■ **RIGHE FORNITE**:
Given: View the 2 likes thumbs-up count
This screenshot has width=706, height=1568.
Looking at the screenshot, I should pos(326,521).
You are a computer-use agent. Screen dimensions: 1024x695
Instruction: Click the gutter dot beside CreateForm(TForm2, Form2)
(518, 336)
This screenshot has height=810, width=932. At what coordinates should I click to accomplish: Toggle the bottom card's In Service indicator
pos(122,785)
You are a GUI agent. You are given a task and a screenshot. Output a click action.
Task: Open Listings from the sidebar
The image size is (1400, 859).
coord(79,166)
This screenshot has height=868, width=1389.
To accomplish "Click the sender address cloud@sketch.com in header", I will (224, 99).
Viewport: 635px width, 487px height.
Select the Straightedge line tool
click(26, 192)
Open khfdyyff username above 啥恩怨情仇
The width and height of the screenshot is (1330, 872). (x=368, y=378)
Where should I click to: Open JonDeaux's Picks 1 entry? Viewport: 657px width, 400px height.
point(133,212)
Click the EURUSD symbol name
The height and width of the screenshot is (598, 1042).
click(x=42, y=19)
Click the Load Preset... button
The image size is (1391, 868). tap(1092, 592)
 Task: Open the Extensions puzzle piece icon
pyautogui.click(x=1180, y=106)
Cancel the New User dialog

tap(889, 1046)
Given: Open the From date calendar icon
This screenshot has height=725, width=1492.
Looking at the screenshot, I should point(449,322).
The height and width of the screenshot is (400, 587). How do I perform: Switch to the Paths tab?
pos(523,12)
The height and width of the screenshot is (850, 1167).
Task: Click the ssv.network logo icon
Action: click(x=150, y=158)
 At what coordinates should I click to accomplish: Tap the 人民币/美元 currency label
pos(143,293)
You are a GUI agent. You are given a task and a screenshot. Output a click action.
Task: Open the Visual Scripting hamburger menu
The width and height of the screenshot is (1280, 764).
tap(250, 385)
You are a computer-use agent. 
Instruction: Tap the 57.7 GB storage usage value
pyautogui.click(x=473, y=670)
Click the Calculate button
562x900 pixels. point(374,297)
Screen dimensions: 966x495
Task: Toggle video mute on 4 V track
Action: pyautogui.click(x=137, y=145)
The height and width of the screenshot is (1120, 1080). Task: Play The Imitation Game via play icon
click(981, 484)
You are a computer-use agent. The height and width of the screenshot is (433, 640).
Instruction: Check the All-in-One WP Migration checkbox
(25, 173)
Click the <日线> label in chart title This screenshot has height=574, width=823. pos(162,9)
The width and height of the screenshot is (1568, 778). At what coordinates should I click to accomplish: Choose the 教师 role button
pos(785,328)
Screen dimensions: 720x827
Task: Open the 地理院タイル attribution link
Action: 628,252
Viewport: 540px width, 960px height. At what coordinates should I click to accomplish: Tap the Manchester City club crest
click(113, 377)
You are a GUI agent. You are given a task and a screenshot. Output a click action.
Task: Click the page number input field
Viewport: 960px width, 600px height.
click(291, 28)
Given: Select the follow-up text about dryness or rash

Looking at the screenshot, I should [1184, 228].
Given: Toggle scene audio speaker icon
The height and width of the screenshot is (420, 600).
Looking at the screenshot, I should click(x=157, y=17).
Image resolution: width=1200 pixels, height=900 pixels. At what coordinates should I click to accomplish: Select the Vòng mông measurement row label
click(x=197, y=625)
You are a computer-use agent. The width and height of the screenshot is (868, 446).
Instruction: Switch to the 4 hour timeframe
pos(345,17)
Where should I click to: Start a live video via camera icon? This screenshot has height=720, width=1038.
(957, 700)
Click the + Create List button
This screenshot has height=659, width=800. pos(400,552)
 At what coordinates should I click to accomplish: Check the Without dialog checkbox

■ **CONSEGNA**: Disponi tutte le righe qui sopra in una tabella Markdown con le colonne «Numero» e «Riga». Tralascia le righe vuote.

■ **RISPOSTA SCRITTA**:
| Numero | Riga |
|---|---|
| 1 | Given: View the 2 likes thumbs-up count |
| 2 | This screenshot has width=706, height=1568. |
| 3 | Looking at the screenshot, I should pos(326,521). |
| 4 | You are a computer-use agent. Screen dimensions: 1024x695 |
| 5 | Instruction: Click the gutter dot beside CreateForm(TForm2, Form2) |
| 6 | (518, 336) |
| 7 | This screenshot has height=810, width=932. At what coordinates should I click to accomplish: Toggle the bottom card's In Service indicator |
| 8 | pos(122,785) |
| 9 | You are a GUI agent. You are given a task and a screenshot. Output a click action. |
| 10 | Task: Open Listings from the sidebar |
| 11 | The image size is (1400, 859). |
| 12 | coord(79,166) |
| 13 | This screenshot has height=868, width=1389. |
| 14 | To accomplish "Click the sender address cloud@sketch.com in header", I will (224, 99). |
| 15 | Viewport: 635px width, 487px height. |
| 16 | Select the Straightedge line tool |
| 17 | click(26, 192) |
| 18 | Open khfdyyff username above 啥恩怨情仇 |
| 19 | The width and height of the screenshot is (1330, 872). (x=368, y=378) |
| 20 | Where should I click to: Open JonDeaux's Picks 1 entry? Viewport: 657px width, 400px height. |
| 21 | point(133,212) |
| 22 | Click the EURUSD symbol name |
| 23 | The height and width of the screenshot is (598, 1042). |
| 24 | click(x=42, y=19) |
| 25 | Click the Load Preset... button |
| 26 | The image size is (1391, 868). tap(1092, 592) |
| 27 |  Task: Open the Extensions puzzle piece icon |
| 28 | pyautogui.click(x=1180, y=106) |
| 29 | Cancel the New User dialog |
| 30 | tap(889, 1046) |
| 31 | Given: Open the From date calendar icon |
| 32 | This screenshot has height=725, width=1492. |
| 33 | Looking at the screenshot, I should point(449,322). |
| 34 | The height and width of the screenshot is (400, 587). How do I perform: Switch to the Paths tab? |
| 35 | pos(523,12) |
| 36 | The height and width of the screenshot is (850, 1167). |
| 37 | Task: Click the ssv.network logo icon |
| 38 | Action: click(x=150, y=158) |
| 39 |  At what coordinates should I click to accomplish: Tap the 人民币/美元 currency label |
| 40 | pos(143,293) |
| 41 | You are a GUI agent. You are given a task and a screenshot. Output a click action. |
| 42 | Task: Open the Visual Scripting hamburger menu |
| 43 | The width and height of the screenshot is (1280, 764). |
| 44 | tap(250, 385) |
| 45 | You are a computer-use agent.  |
| 46 | Instruction: Tap the 57.7 GB storage usage value |
| 47 | pyautogui.click(x=473, y=670) |
| 48 | Click the Calculate button |
| 49 | 562x900 pixels. point(374,297) |
| 50 | Screen dimensions: 966x495 |
| 51 | Task: Toggle video mute on 4 V track |
| 52 | Action: pyautogui.click(x=137, y=145) |
| 53 | The height and width of the screenshot is (1120, 1080). Task: Play The Imitation Game via play icon |
| 54 | click(981, 484) |
| 55 | You are a computer-use agent. The height and width of the screenshot is (433, 640). |
| 56 | Instruction: Check the All-in-One WP Migration checkbox |
| 57 | (25, 173) |
| 58 | Click the <日线> label in chart title This screenshot has height=574, width=823. pos(162,9) |
| 59 | The width and height of the screenshot is (1568, 778). At what coordinates should I click to accomplish: Choose the 教师 role button |
| 60 | pos(785,328) |
| 61 | Screen dimensions: 720x827 |
| 62 | Task: Open the 地理院タイル attribution link |
| 63 | Action: 628,252 |
| 64 | Viewport: 540px width, 960px height. At what coordinates should I click to accomplish: Tap the Manchester City club crest |
| 65 | click(113, 377) |
| 66 | You are a GUI agent. You are given a task and a screenshot. Output a click action. |
| 67 | Task: Click the page number input field |
| 68 | Viewport: 960px width, 600px height. |
| 69 | click(291, 28) |
| 70 | Given: Select the follow-up text about dryness or rash |
| 71 | Looking at the screenshot, I should [1184, 228]. |
| 72 | Given: Toggle scene audio speaker icon |
| 73 | The height and width of the screenshot is (420, 600). |
| 74 | Looking at the screenshot, I should click(x=157, y=17). |
| 75 | Image resolution: width=1200 pixels, height=900 pixels. At what coordinates should I click to accomplish: Select the Vòng mông measurement row label |
| 76 | click(x=197, y=625) |
| 77 | You are a computer-use agent. The width and height of the screenshot is (868, 446). |
| 78 | Instruction: Switch to the 4 hour timeframe |
| 79 | pos(345,17) |
| 80 | Where should I click to: Start a live video via camera icon? This screenshot has height=720, width=1038. |
| 81 | (957, 700) |
| 82 | Click the + Create List button |
| 83 | This screenshot has height=659, width=800. pos(400,552) |
| 84 |  At what coordinates should I click to accomplish: Check the Without dialog checkbox |